Exercise instructions: Copy every item below word for word, keeping each line as it appears.
═══ Input rows ═══
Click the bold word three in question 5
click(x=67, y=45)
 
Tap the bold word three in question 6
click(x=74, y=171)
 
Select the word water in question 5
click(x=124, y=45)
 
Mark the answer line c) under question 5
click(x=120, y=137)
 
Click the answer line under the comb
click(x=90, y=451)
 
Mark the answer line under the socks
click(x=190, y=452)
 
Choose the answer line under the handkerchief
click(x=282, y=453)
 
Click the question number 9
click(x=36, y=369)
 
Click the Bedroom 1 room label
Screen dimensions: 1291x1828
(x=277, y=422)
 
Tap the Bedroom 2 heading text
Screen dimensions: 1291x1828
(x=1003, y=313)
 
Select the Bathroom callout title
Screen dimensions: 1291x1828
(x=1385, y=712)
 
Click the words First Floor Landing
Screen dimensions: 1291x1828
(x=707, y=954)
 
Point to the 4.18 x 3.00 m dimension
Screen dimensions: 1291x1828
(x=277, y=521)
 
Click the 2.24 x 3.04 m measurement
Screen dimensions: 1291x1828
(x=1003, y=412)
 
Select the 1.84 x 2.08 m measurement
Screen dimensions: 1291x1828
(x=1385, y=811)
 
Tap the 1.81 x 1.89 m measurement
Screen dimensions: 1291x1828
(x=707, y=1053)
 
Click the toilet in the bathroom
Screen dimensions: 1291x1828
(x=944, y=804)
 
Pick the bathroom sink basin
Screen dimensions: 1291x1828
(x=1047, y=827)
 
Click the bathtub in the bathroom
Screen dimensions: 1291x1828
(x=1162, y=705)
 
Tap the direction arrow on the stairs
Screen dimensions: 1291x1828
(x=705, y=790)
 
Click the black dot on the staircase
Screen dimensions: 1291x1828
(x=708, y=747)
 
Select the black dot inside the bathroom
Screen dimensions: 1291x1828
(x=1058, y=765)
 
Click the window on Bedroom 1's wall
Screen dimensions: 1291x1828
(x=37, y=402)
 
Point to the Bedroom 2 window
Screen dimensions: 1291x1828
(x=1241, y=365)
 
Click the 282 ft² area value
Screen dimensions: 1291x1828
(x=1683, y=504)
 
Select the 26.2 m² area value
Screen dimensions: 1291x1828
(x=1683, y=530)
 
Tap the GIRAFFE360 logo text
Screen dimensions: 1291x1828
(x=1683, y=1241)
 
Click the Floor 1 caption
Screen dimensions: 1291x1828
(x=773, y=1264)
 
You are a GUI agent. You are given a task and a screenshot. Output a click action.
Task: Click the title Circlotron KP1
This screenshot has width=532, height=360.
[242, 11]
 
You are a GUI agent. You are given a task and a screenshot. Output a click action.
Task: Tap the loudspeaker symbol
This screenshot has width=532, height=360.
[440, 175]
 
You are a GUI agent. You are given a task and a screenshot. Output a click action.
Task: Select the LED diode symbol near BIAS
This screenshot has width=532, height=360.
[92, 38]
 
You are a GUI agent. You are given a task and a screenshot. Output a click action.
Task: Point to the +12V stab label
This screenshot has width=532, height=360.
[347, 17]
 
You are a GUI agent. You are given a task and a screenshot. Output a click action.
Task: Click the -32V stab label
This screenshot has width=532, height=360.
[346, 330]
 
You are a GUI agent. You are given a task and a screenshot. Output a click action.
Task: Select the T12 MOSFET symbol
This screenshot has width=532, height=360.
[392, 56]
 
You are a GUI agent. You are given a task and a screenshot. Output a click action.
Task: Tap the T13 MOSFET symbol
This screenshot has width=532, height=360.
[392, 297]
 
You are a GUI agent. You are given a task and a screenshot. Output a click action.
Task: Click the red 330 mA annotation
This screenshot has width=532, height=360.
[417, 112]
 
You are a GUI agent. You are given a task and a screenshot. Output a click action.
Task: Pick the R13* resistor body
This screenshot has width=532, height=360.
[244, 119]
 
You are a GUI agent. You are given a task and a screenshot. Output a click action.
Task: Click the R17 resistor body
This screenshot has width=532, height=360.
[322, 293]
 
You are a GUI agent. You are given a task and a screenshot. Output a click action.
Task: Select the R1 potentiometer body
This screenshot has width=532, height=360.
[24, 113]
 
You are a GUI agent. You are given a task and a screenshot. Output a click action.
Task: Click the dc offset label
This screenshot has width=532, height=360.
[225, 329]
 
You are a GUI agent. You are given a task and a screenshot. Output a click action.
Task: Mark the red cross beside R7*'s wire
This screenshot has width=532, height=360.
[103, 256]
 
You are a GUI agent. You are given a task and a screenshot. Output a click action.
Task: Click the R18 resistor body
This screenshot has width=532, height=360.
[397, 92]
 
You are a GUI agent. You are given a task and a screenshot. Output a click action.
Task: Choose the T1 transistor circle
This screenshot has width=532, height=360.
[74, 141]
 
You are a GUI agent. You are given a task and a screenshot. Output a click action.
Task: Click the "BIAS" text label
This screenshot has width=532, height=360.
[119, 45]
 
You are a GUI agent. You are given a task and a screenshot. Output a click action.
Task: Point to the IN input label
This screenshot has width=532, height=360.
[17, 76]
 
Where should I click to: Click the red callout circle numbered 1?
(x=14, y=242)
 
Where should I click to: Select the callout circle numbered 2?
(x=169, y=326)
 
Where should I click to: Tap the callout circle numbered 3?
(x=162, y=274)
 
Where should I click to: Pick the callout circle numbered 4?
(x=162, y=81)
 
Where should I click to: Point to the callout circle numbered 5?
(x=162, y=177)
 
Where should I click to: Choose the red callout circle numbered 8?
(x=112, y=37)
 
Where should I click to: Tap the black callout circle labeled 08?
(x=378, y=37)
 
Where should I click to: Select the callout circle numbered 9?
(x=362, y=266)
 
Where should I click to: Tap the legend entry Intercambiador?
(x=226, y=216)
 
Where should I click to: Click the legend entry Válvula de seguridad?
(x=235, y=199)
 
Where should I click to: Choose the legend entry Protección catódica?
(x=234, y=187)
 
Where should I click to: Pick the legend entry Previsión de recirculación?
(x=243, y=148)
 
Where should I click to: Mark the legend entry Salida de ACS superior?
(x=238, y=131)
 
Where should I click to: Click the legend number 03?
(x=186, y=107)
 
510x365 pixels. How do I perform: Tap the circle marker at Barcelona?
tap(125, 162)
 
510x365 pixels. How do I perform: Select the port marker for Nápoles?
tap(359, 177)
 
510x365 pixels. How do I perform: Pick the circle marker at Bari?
═══
Response:
Click the bold word three in question 5
click(x=67, y=45)
 
Tap the bold word three in question 6
click(x=74, y=171)
 
Select the word water in question 5
click(x=124, y=45)
 
Mark the answer line c) under question 5
click(x=120, y=137)
 
Click the answer line under the comb
click(x=90, y=451)
 
Mark the answer line under the socks
click(x=190, y=452)
 
Choose the answer line under the handkerchief
click(x=282, y=453)
 
Click the question number 9
click(x=36, y=369)
 
Click the Bedroom 1 room label
Screen dimensions: 1291x1828
(x=277, y=422)
 
Tap the Bedroom 2 heading text
Screen dimensions: 1291x1828
(x=1003, y=313)
 
Select the Bathroom callout title
Screen dimensions: 1291x1828
(x=1385, y=712)
 
Click the words First Floor Landing
Screen dimensions: 1291x1828
(x=707, y=954)
 
Point to the 4.18 x 3.00 m dimension
Screen dimensions: 1291x1828
(x=277, y=521)
 
Click the 2.24 x 3.04 m measurement
Screen dimensions: 1291x1828
(x=1003, y=412)
 
Select the 1.84 x 2.08 m measurement
Screen dimensions: 1291x1828
(x=1385, y=811)
 
Tap the 1.81 x 1.89 m measurement
Screen dimensions: 1291x1828
(x=707, y=1053)
 
Click the toilet in the bathroom
Screen dimensions: 1291x1828
(x=944, y=804)
 
Pick the bathroom sink basin
Screen dimensions: 1291x1828
(x=1047, y=827)
 
Click the bathtub in the bathroom
Screen dimensions: 1291x1828
(x=1162, y=705)
 
Tap the direction arrow on the stairs
Screen dimensions: 1291x1828
(x=705, y=790)
 
Click the black dot on the staircase
Screen dimensions: 1291x1828
(x=708, y=747)
 
Select the black dot inside the bathroom
Screen dimensions: 1291x1828
(x=1058, y=765)
 
Click the window on Bedroom 1's wall
Screen dimensions: 1291x1828
(x=37, y=402)
 
Point to the Bedroom 2 window
Screen dimensions: 1291x1828
(x=1241, y=365)
 
Click the 282 ft² area value
Screen dimensions: 1291x1828
(x=1683, y=504)
 
Select the 26.2 m² area value
Screen dimensions: 1291x1828
(x=1683, y=530)
 
Tap the GIRAFFE360 logo text
Screen dimensions: 1291x1828
(x=1683, y=1241)
 
Click the Floor 1 caption
Screen dimensions: 1291x1828
(x=773, y=1264)
 
You are a GUI agent. You are given a task and a screenshot. Output a click action.
Task: Click the title Circlotron KP1
This screenshot has width=532, height=360.
[242, 11]
 
You are a GUI agent. You are given a task and a screenshot. Output a click action.
Task: Tap the loudspeaker symbol
This screenshot has width=532, height=360.
[440, 175]
 
You are a GUI agent. You are given a task and a screenshot. Output a click action.
Task: Select the LED diode symbol near BIAS
This screenshot has width=532, height=360.
[92, 38]
 
You are a GUI agent. You are given a task and a screenshot. Output a click action.
Task: Point to the +12V stab label
This screenshot has width=532, height=360.
[347, 17]
 
You are a GUI agent. You are given a task and a screenshot. Output a click action.
Task: Click the -32V stab label
This screenshot has width=532, height=360.
[346, 330]
 
You are a GUI agent. You are given a task and a screenshot. Output a click action.
Task: Select the T12 MOSFET symbol
This screenshot has width=532, height=360.
[392, 56]
 
You are a GUI agent. You are given a task and a screenshot. Output a click action.
Task: Tap the T13 MOSFET symbol
This screenshot has width=532, height=360.
[392, 297]
 
You are a GUI agent. You are given a task and a screenshot. Output a click action.
Task: Click the red 330 mA annotation
This screenshot has width=532, height=360.
[417, 112]
 
You are a GUI agent. You are given a task and a screenshot. Output a click action.
Task: Pick the R13* resistor body
This screenshot has width=532, height=360.
[244, 119]
 
You are a GUI agent. You are given a task and a screenshot. Output a click action.
Task: Click the R17 resistor body
This screenshot has width=532, height=360.
[322, 293]
 
You are a GUI agent. You are given a task and a screenshot. Output a click action.
Task: Select the R1 potentiometer body
This screenshot has width=532, height=360.
[24, 113]
 
You are a GUI agent. You are given a task and a screenshot. Output a click action.
Task: Click the dc offset label
This screenshot has width=532, height=360.
[225, 329]
 
You are a GUI agent. You are given a task and a screenshot. Output a click action.
Task: Mark the red cross beside R7*'s wire
This screenshot has width=532, height=360.
[103, 256]
 
You are a GUI agent. You are given a task and a screenshot. Output a click action.
Task: Click the R18 resistor body
This screenshot has width=532, height=360.
[397, 92]
 
You are a GUI agent. You are given a task and a screenshot. Output a click action.
Task: Choose the T1 transistor circle
This screenshot has width=532, height=360.
[74, 141]
 
You are a GUI agent. You are given a task and a screenshot. Output a click action.
Task: Click the "BIAS" text label
This screenshot has width=532, height=360.
[119, 45]
 
You are a GUI agent. You are given a task and a screenshot. Output a click action.
Task: Point to the IN input label
This screenshot has width=532, height=360.
[17, 76]
 
Where should I click to: Click the red callout circle numbered 1?
(x=14, y=242)
 
Where should I click to: Select the callout circle numbered 2?
(x=169, y=326)
 
Where should I click to: Tap the callout circle numbered 3?
(x=162, y=274)
 
Where should I click to: Pick the callout circle numbered 4?
(x=162, y=81)
 
Where should I click to: Point to the callout circle numbered 5?
(x=162, y=177)
 
Where should I click to: Choose the red callout circle numbered 8?
(x=112, y=37)
 
Where should I click to: Tap the black callout circle labeled 08?
(x=378, y=37)
 
Where should I click to: Select the callout circle numbered 9?
(x=362, y=266)
 
Where should I click to: Tap the legend entry Intercambiador?
(x=226, y=216)
 
Where should I click to: Click the legend entry Válvula de seguridad?
(x=235, y=199)
 
Where should I click to: Choose the legend entry Protección catódica?
(x=234, y=187)
 
Where should I click to: Pick the legend entry Previsión de recirculación?
(x=243, y=148)
 
Where should I click to: Mark the legend entry Salida de ACS superior?
(x=238, y=131)
 
Where should I click to: Click the legend number 03?
(x=186, y=107)
 
510x365 pixels. How do I perform: Tap the circle marker at Barcelona?
tap(125, 162)
 
510x365 pixels. How do I perform: Select the port marker for Nápoles?
tap(359, 177)
 
510x365 pixels. How do I perform: Pick the circle marker at Bari?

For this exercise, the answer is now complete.